All done with some primer. and seam sealer.

Then the last parts that needed to be welded were the rear sway bar mounts on the rear subframe and the front subframe itself.

Back on the trailer and now I will never worry about these structural weaknesses again.

Ed Higginbotham
Ed Higginbotham Associate Editor
7/5/18 10:04 a.m.

Brought it home and pulled it back into Tom's shop to reinstall everything. 

Old vs. new rear subframes. The rear also gets Condor Speed Shop's UHMW bushings. I also have diff mount bushings, but those will go in the limited-slip diff that currently sits in the old race car.

I also added my Ground control adjustable spring perches, 700 pound springs and Koni shocks while the rear suspension was out.

Ready to go in.

But first, some paint for the reinforcements. 

And away we go. While the tank was out for all of this, I cleaned it out more with some diesel. Got a lot out so we'll see how that goes. it drove home fine.

 

Ed Higginbotham
Ed Higginbotham UberDork
8/9/18 10:41 a.m.

So some pretty big life changes happened to the Higginbothams over the past couple weeks. We moved from Florida to Maryland. My dad and little brother flew down to help drive the cars up. The old race car rode up on a trailer behind the Uhaul but this new project drove the whole way along with my Mercedes and our third E36. Kind of funny, it has those 700 pound springs in the rear but it’s still stock up front.

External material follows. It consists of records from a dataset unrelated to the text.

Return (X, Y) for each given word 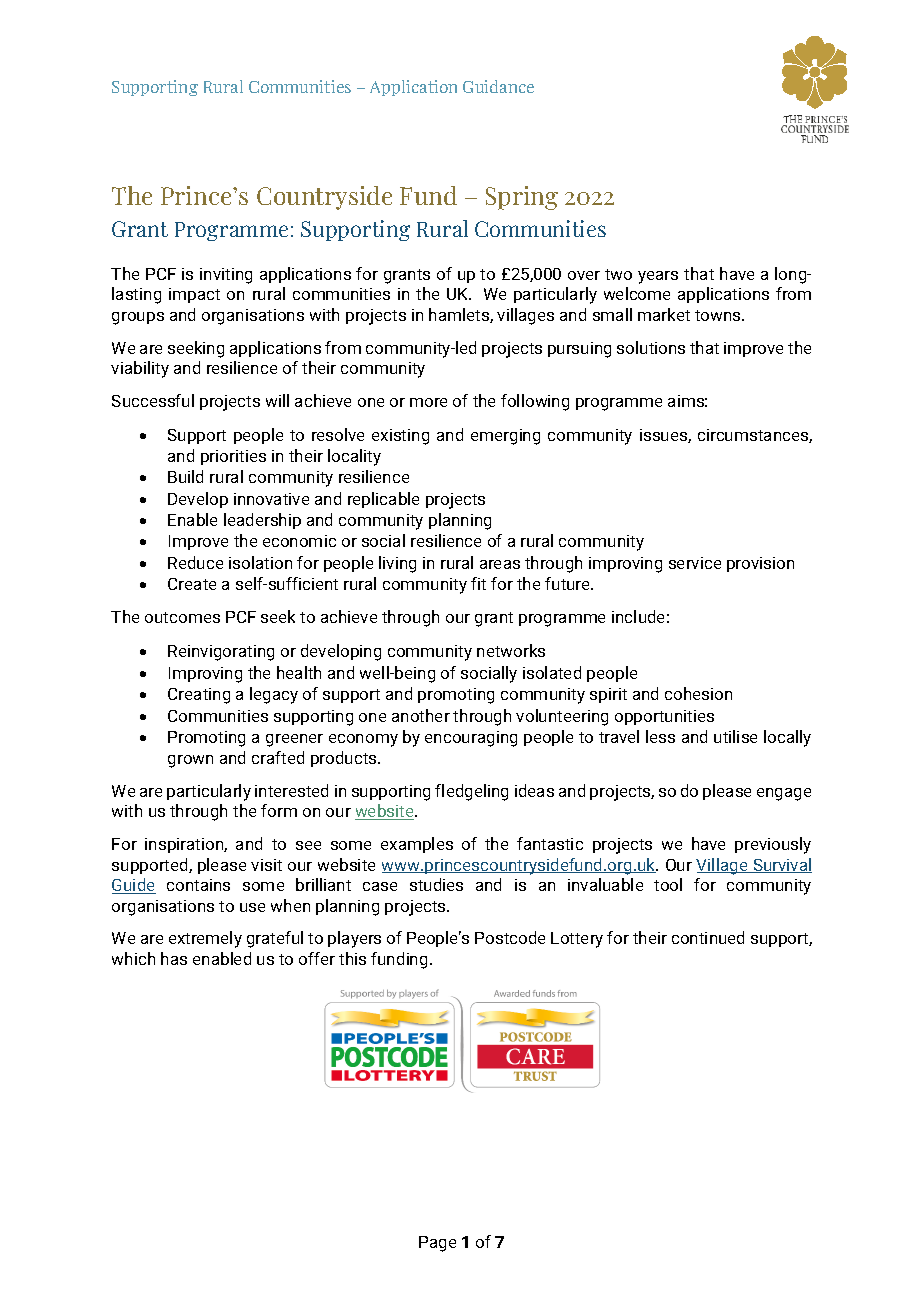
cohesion (698, 693)
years (658, 277)
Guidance (498, 86)
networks (511, 650)
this (352, 958)
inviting (226, 276)
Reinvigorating (221, 653)
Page (437, 1244)
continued (708, 937)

It feels a lot like a pickup driving down the road.

Getting ready to leave. 

Getting on the road as seen from this thread’s project car. 

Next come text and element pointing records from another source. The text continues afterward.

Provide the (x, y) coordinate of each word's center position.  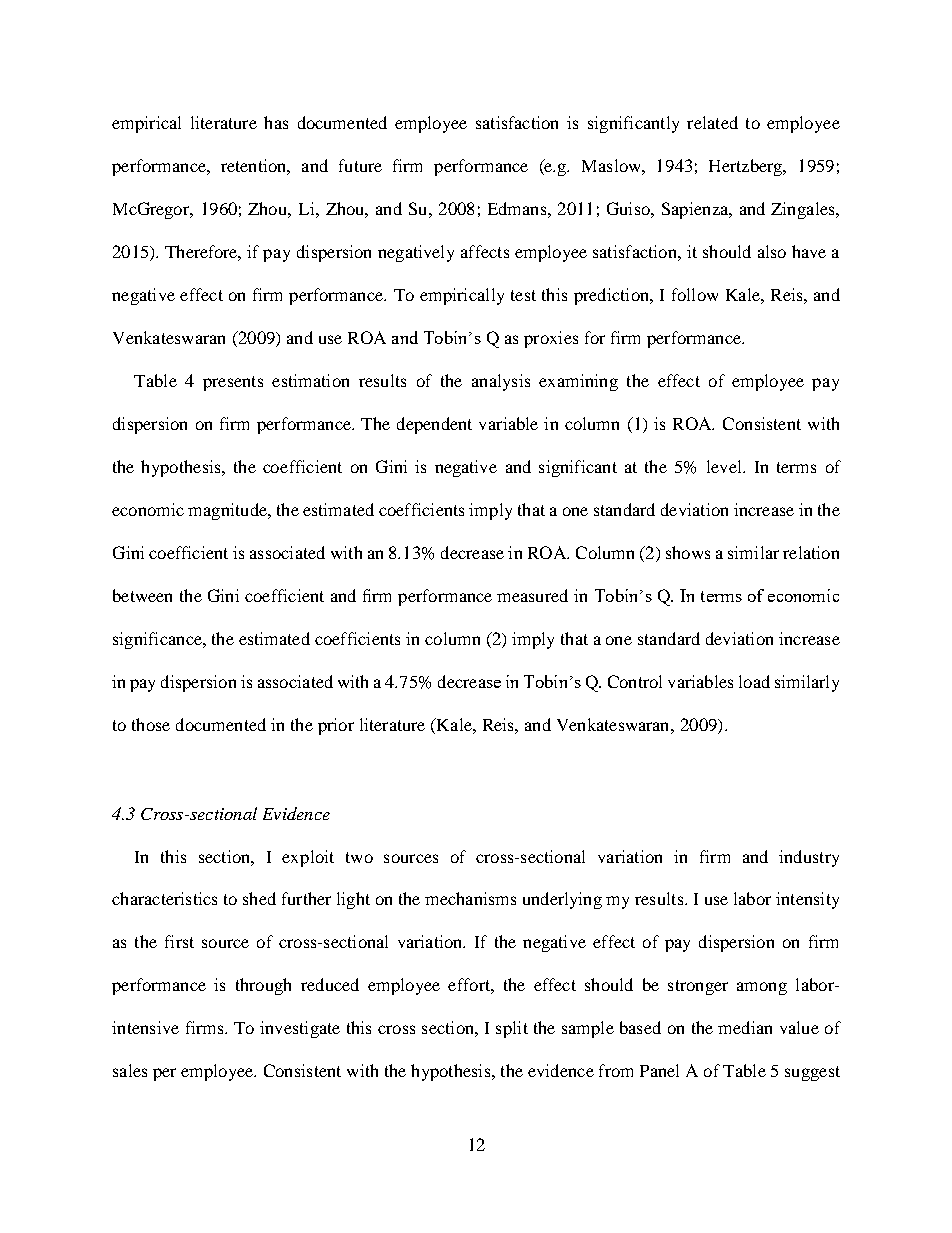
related (712, 122)
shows (688, 552)
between (142, 595)
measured (532, 595)
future (360, 165)
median (745, 1027)
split (512, 1029)
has (276, 122)
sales (130, 1070)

Made it to Maryland with zero issues. Kind of impressed. So is the dog.

And now I have an actual shop to keep the car in so it’s about time for some real progress. Getting the old race car ready to yank the engine and trans out.

Just have to wait for this car to get off the lift and then it’s E36 swap time. 

Lof8
Lof8 Dork
8/9/18 5:21 p.m.

Are you staying with GRM?  Or an employer change too?

Ed Higginbotham
Ed Higginbotham UberDork
8/9/18 5:46 p.m.

Not a GRM staffer anymore but still a big fan. I’ll try to make it to some events and help out where I can if they ask. 

Turbine
Turbine New Reader
8/9/18 7:10 p.m.

How were the Condor diff bushings on the street? I'm redoing the rear suspension in my e36 and cant decide between the Condors or AKG 95a poly.